ARTICLE:
━━━━━━━━━━━━━━━━
Grant Sander: Yeah, this for our case, this was exhaustive. We didn’t have anything outside of PNGs JPGs, SVGs, GIFs, [00:36:00] WebPs. Theoretically it’s not exhaustive. There’s other image formats that could have been in there. And so for our case it was good enough. But like you would probably, like if you were using, what are some other image formats?

Jen Brissman: AVIFs…

Grant Sander: Other some other images. You might also wanna include those in there. But we had, just the vanilla image format, so it was a little easier for us. But yeah, this, you would wanna update this to cover all of your image extensions.

Jen Brissman: And I guess you wrote the logic anyway, that if something were to break, it would stop and have saved that batch. So there you go.

Grant Sander: Yeah. Yeah. And we’ll, the next script is actually like validating that images didn’t break. And so I had a little bit of a fallback in case, we had an oopsie.

Jen Brissman: Yeah. Cool.

Sam Brace: A couple I’m ask you about here and I think you’re highlighting it, so yeah, we’re saying the same thing or Grant, but yeah. So talk to me about your decision to add f_auto and q_auto to this overall process. Cause I, [00:37:00] obviously, I know what f_auto, q_auto is. You know. Jen knows. But talk to me about your decision making on what and why you decided to add those transformations.
━━━━━━━━━━━━━━━━
DATASET CONTENT:
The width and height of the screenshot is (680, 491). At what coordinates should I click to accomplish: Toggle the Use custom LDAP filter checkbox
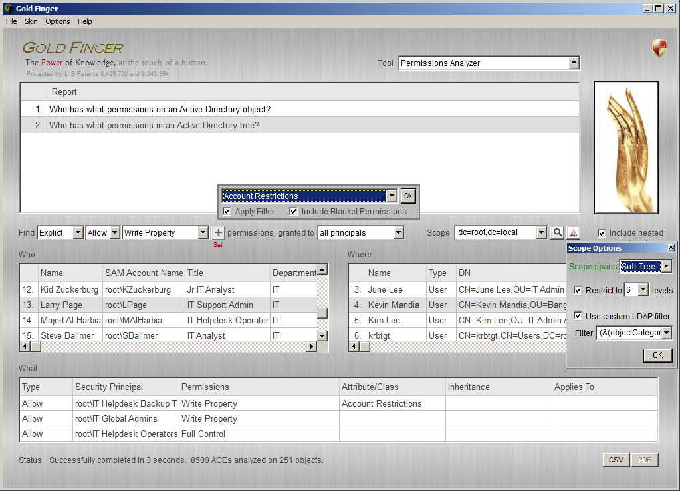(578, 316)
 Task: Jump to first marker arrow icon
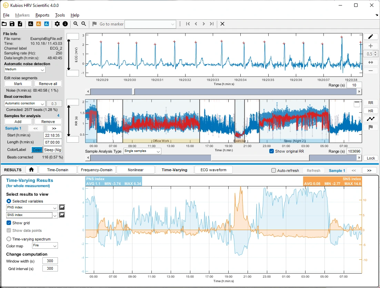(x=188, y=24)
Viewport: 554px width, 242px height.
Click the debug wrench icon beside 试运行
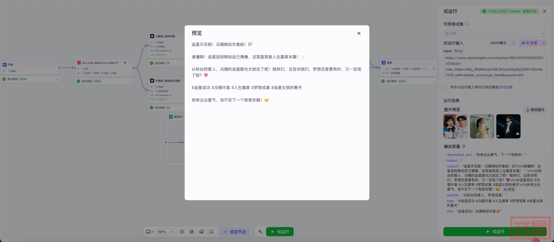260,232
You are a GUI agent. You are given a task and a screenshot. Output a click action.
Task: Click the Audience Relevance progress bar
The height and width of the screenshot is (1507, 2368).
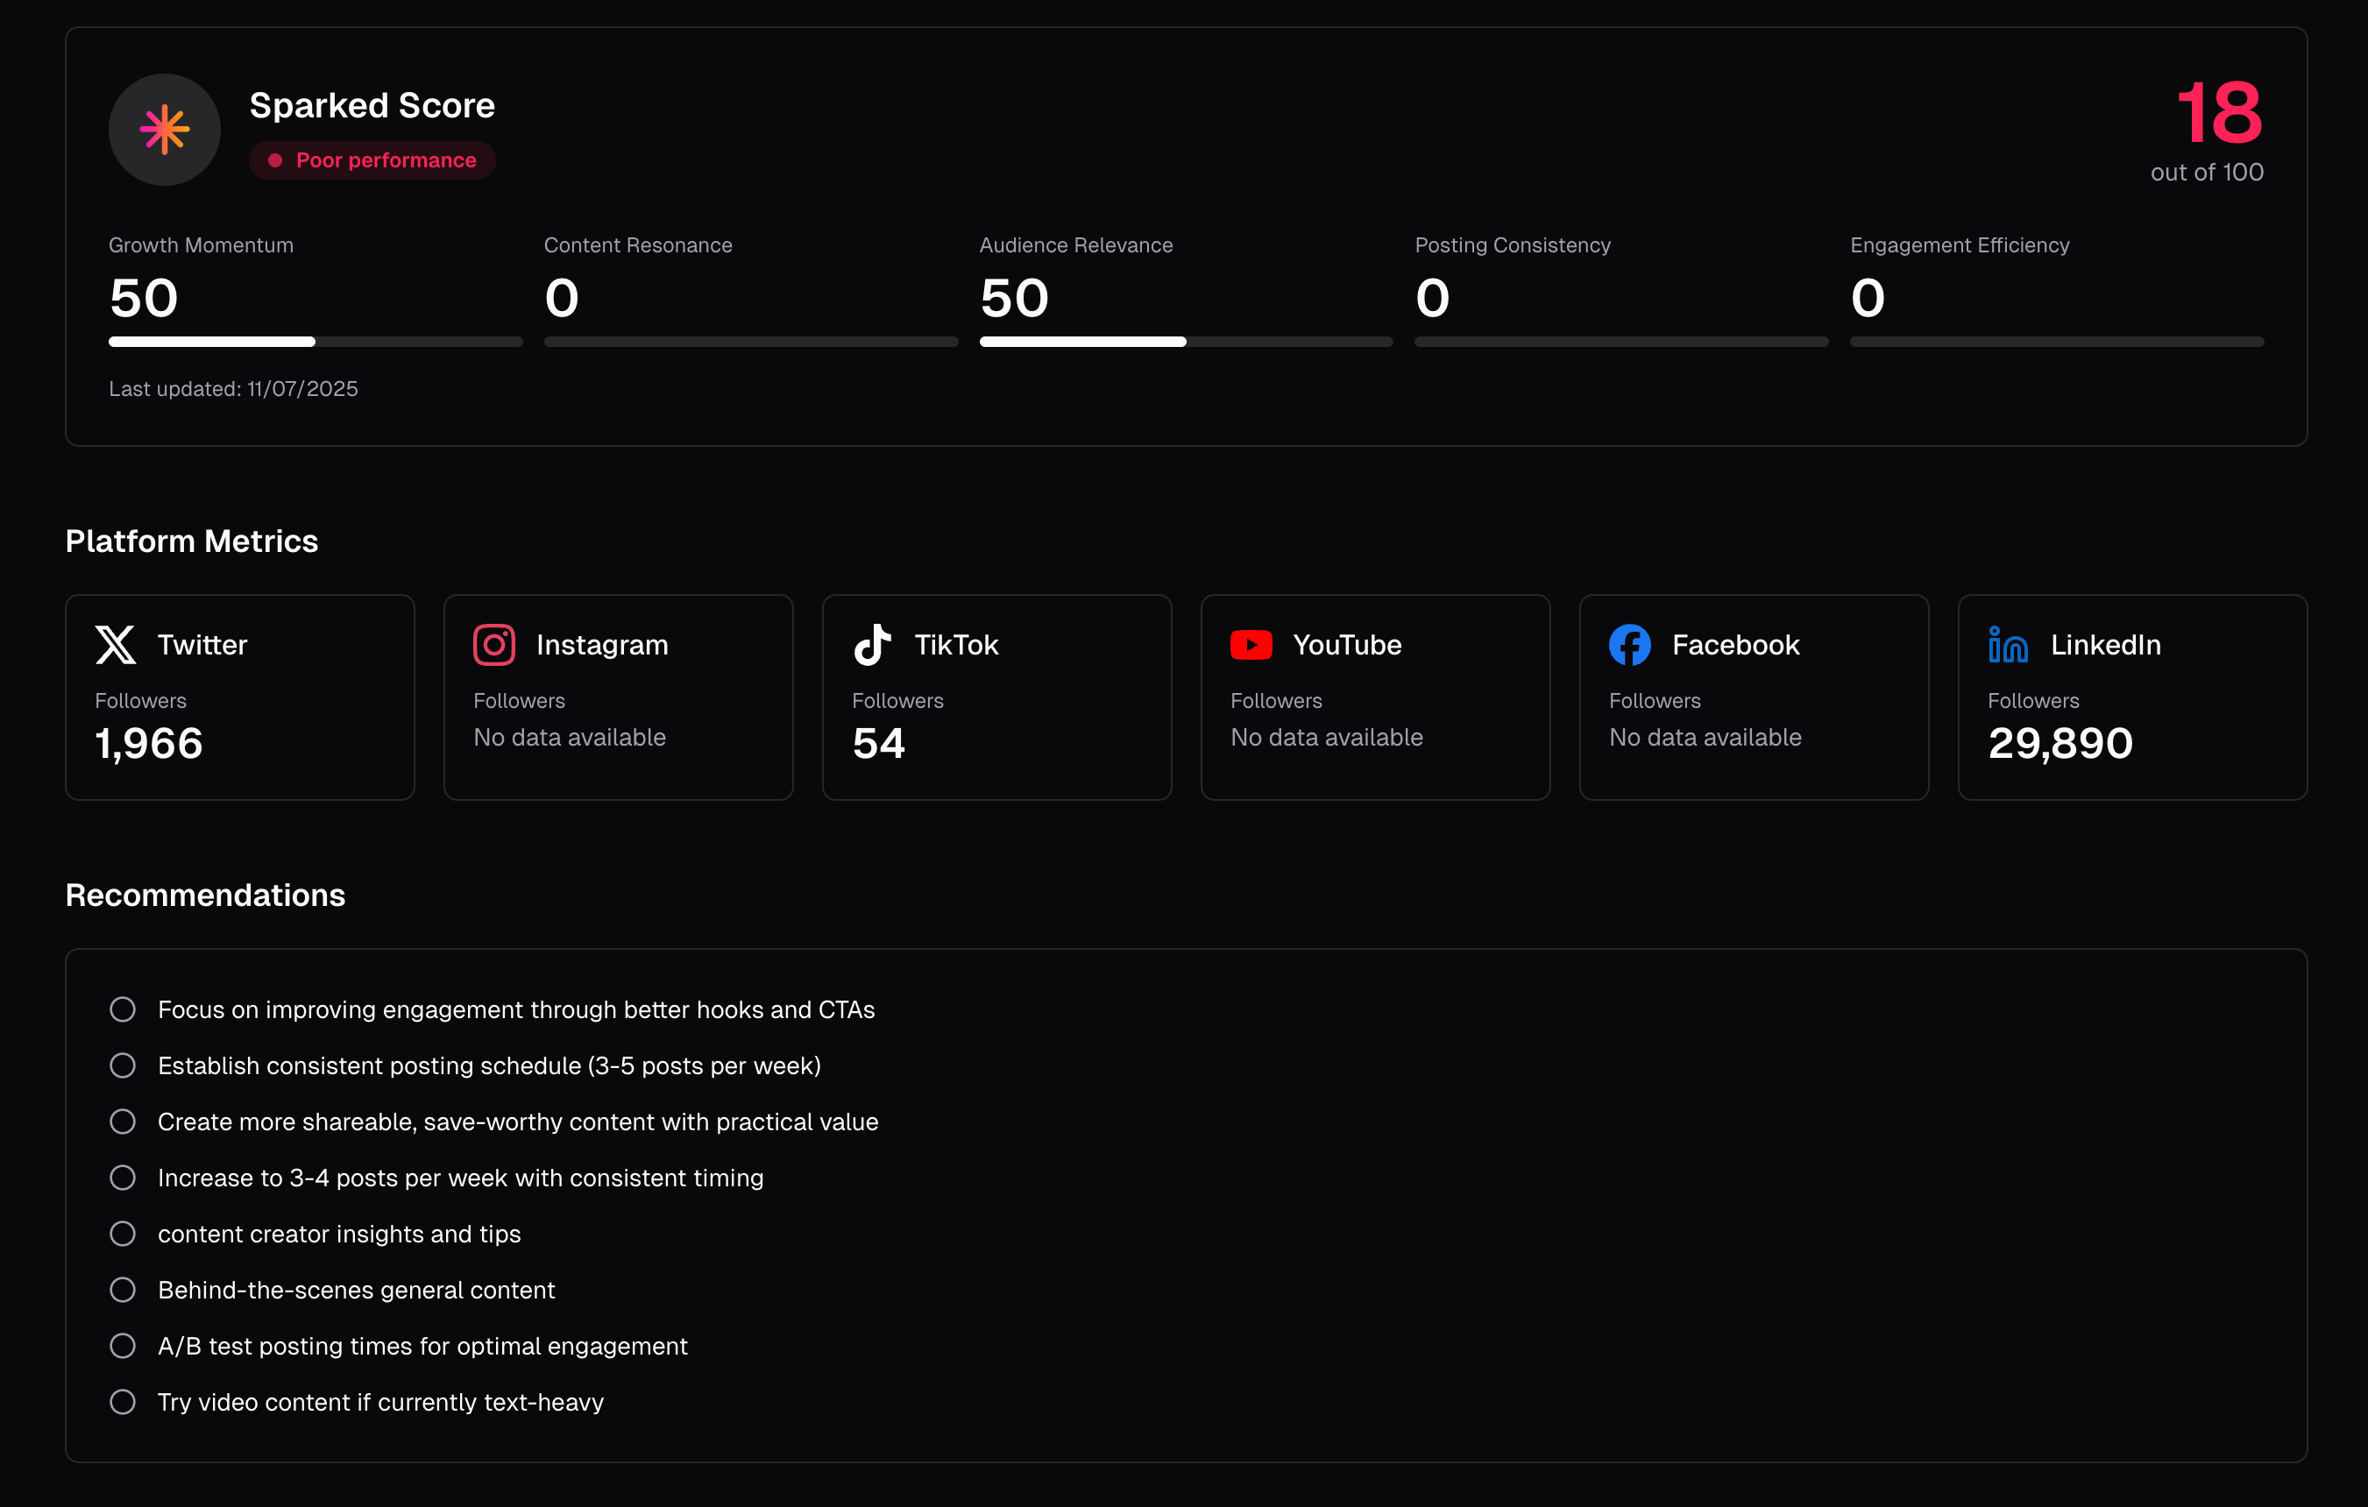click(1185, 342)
━━━━━━━━━━━━━━━━
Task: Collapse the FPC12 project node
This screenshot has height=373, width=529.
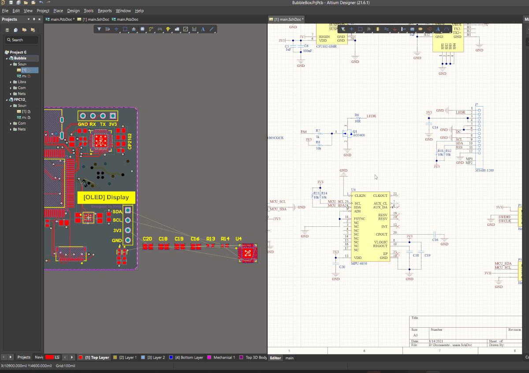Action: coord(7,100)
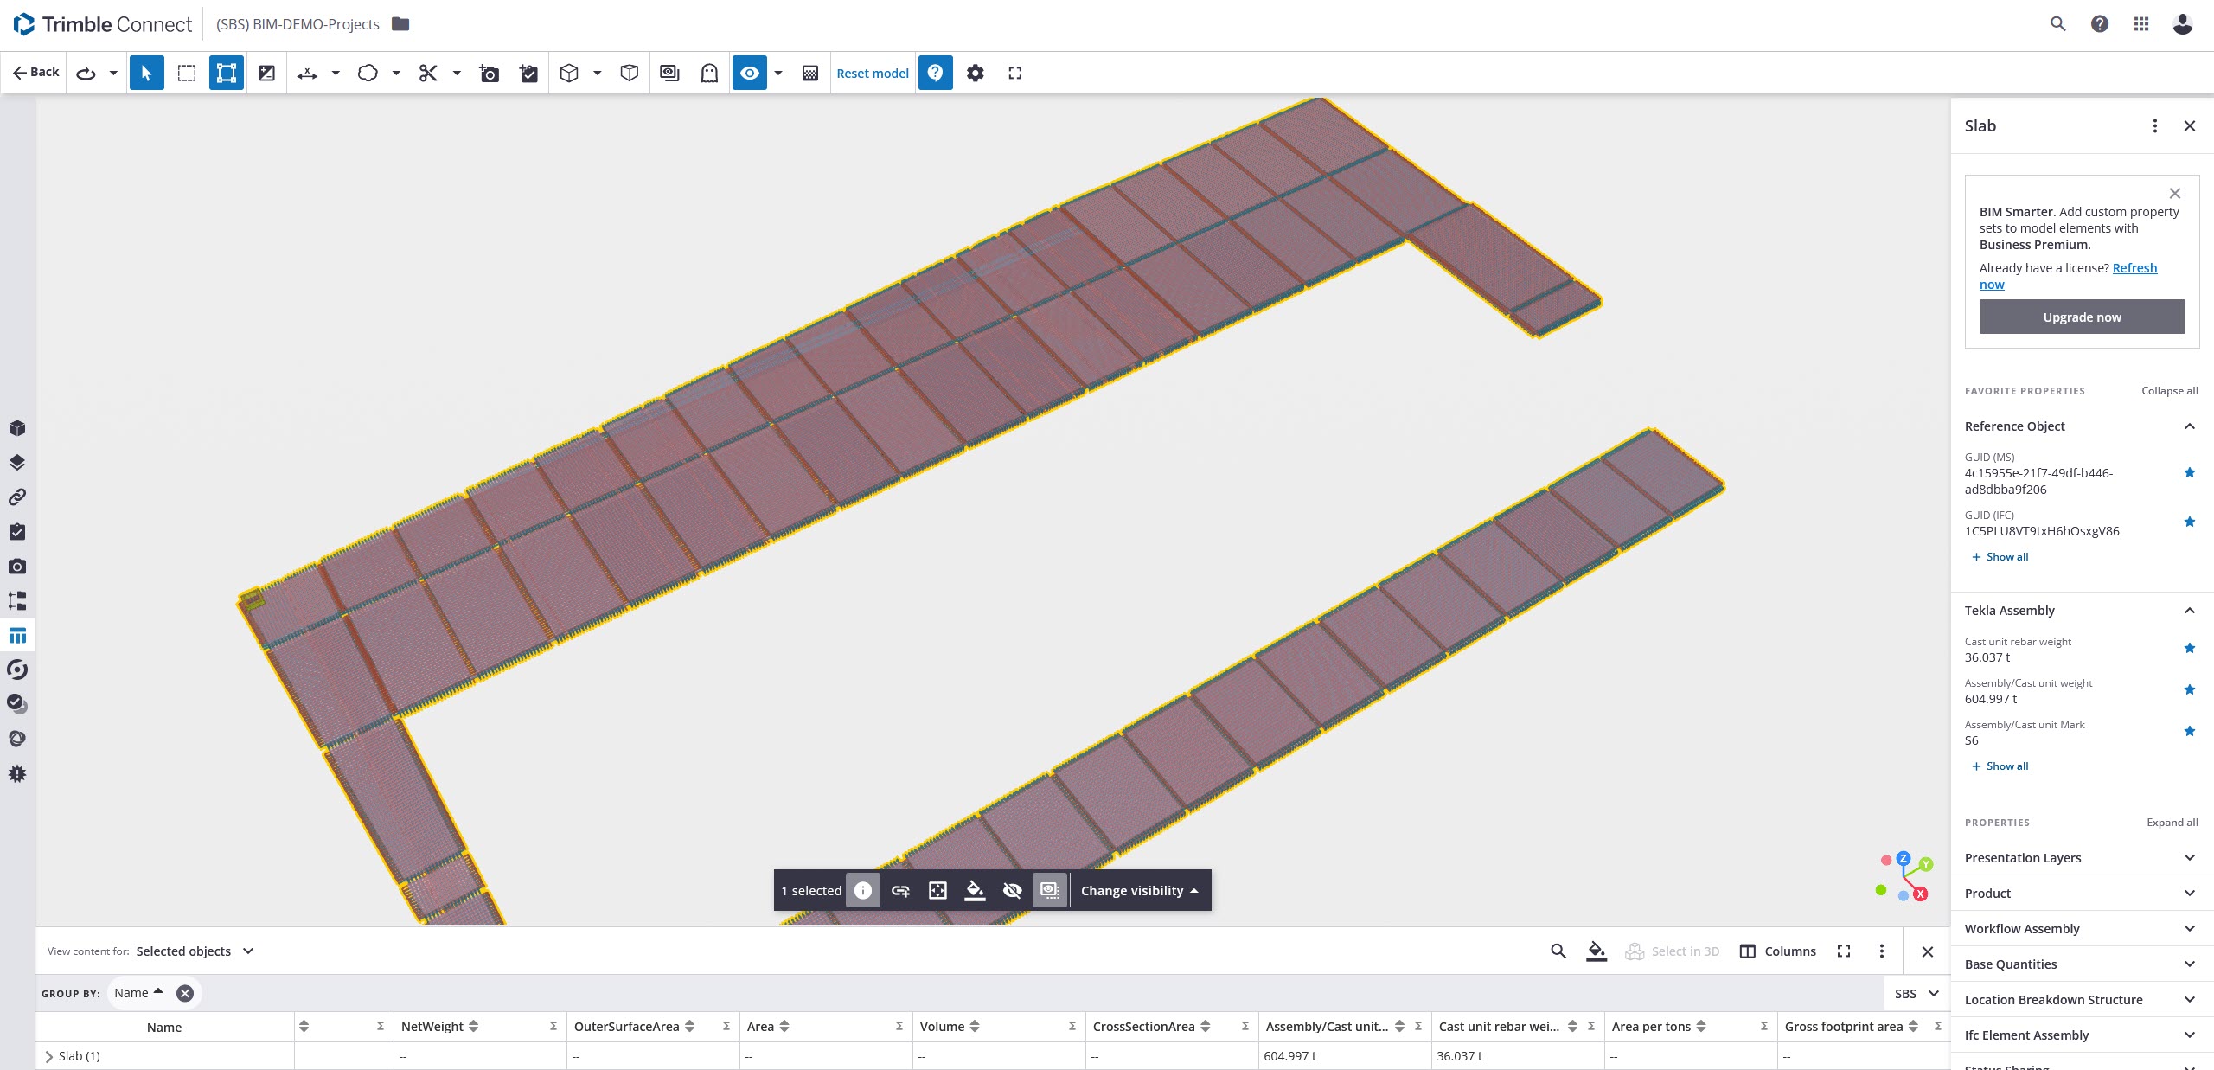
━━━━━━━━━━━━━━━━
JOB: Does the transcript support each statement? (a) Grant says the list of image formats was exhaustive in theory. (b) A later script checks that images didn't break. (c) Sam says Jen does not know what f_auto and q_auto are. Answer yes or no for each, quoting the deciding words. The lines above come from a different source than the transcript.

OUTPUT:
(a) No: "Theoretically it’s not exhaustive."
(b) Yes: "the next script is actually like validating that images didn’t break."
(c) No: "Jen knows."